10 L’intérêt pour l’économie d’énergie est aussi présent dans quelques produits haut de gamme. Les cuisines Greenkitchen (2010), développées par la Whirpool-Europe [10], combinent une haute efficacité énergétique et un faible impact environnemental. Ces cuisines innovantes incorporent, en plus des panneaux solaires comme source d’énergie, un cycle continu d’eau et de chaleur.
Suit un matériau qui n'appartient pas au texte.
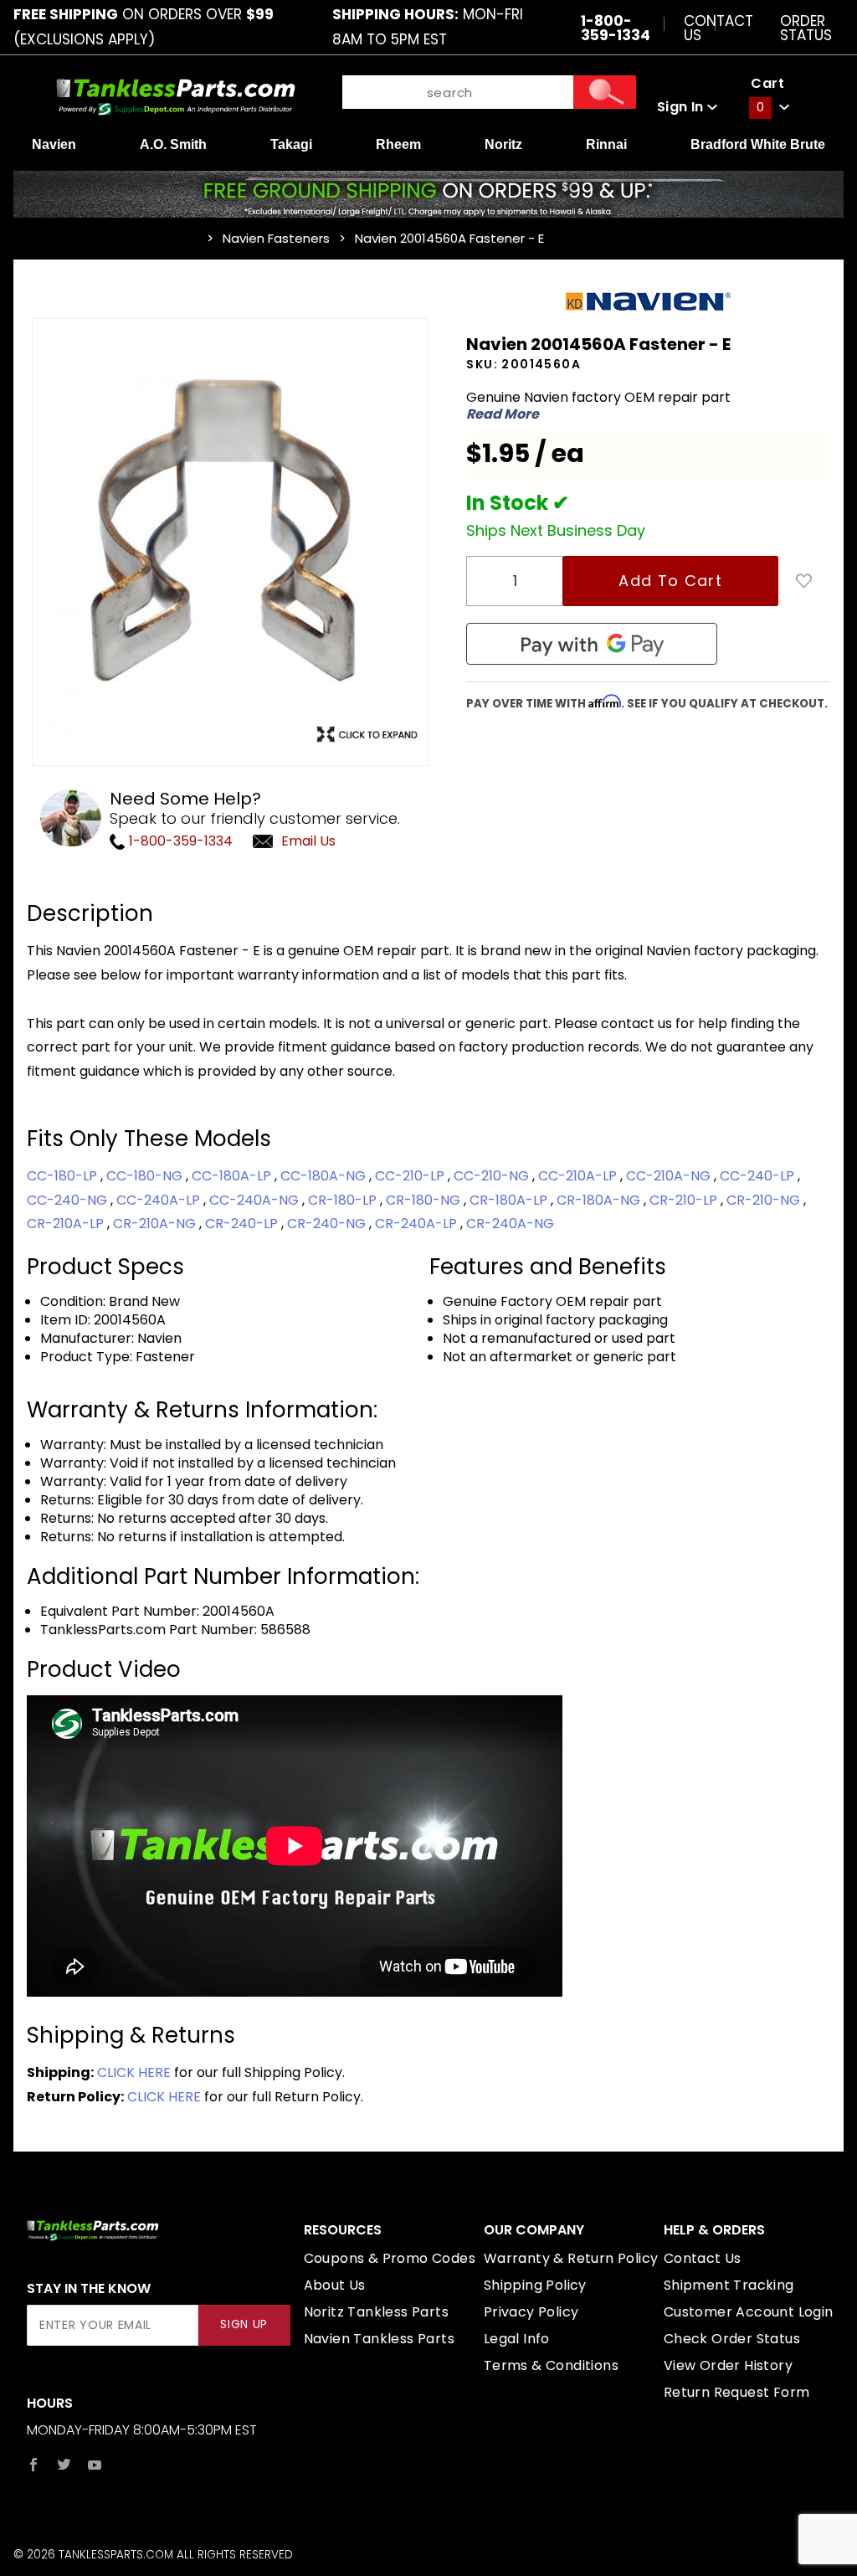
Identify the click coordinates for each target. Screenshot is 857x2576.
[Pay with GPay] (591, 644)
L’eau du robinet est filtrée et réutilisée pour l’arrosage de plantes ou pour le lave-vaisselle qui, à son tour, utilise la chaleur produite par le moteur du réfrigérateur pour chauffer l’eau. Le système permet dans son ensemble une économie d’énergie allant de 70 à 80 %.
11 Mais il ne suffit pas de créer des écoproduits efficaces énergétiquement, il est aussi nécessaire de sensibiliser les gens à des habitudes de consommation responsable. Dans le même esprit, on peut remarquer la campagne réalisée pour WWF, Fonds Mondial pour la Nature, (2007) [11] qui se distingue par la simplicité de l’idée et la clarté de son message. Cette campagne nous présente un distributeur de papier sur lequel l’image de la planète (dans ce cas, de la carte de l’Amérique du Sud) est de moins en moins verte à mesure que nous tirons le papier.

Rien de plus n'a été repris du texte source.